Article Text
Abstract
Background Sub-Saharan Africa is the region with the highest burden of malaria and HIV worldwide, being pregnant women the most vulnerable populations. Mefloquine (MQ) for intermittent preventive treatment (IPTp) of malaria in pregnancy has shown to significantly reduce malaria-related adverse maternal outcomes. However, while effective in HIV-uninfected pregnant women, results from an EDCTP-funded placebo-controlled trial assessing the safety and efficacy of IPTp-MQ among HIV-infected pregnant women showed that MQ recipients had a two-fold increased risk of HIV mother-to-child transmission (MTCT) compared to the control group. In this analysis we aimed to determine the antiretroviral (ARV) drug levels among a sub-sample of pregnant women participating in the aforementioned trial by treatment arm.
Methods ARV drug levels were determined by UPLC/MS/MS methodology (LLQ 2.5ng/mL, for all drugs) in venous and cord blood samples of 249 pregnant women enrolled from 2010 to 2012 in Manhiça, Southern Mozambique.

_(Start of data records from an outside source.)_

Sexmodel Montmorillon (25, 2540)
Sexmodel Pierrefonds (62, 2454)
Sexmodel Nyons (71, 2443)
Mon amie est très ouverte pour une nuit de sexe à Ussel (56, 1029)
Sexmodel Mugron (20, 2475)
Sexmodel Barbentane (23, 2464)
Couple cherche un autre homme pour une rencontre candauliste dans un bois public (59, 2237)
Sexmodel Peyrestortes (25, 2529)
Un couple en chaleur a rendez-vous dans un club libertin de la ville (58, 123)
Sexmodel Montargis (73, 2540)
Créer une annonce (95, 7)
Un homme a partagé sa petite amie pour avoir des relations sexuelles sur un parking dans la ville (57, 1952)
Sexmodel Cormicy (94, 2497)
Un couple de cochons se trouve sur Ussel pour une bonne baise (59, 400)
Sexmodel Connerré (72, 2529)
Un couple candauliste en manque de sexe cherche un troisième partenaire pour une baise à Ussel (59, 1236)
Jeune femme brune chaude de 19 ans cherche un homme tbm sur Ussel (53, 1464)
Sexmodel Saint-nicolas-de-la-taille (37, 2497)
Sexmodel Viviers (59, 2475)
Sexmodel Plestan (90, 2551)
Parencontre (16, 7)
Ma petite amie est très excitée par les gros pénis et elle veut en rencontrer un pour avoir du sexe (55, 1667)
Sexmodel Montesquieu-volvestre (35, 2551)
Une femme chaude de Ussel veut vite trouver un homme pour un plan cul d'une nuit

Results No significant differences in the maternal and foetal levels of nevirapine (NVP), lamivudine (3TC) and zidovudine (AZT) were found across groups. However, maternal levels of NVP tended to be decreased in MQ recipients compared to the placebo one among the subset of women transmitting the HIV to their infants (344.64 [558.99] vs 926.4 [619.67], p=0.054).
Conclusion Our findings suggest potential pharmacological interactions between MQ and NVP that warrant caution in the administration of antimalarial drugs to HIV-infected women on ARV treatment.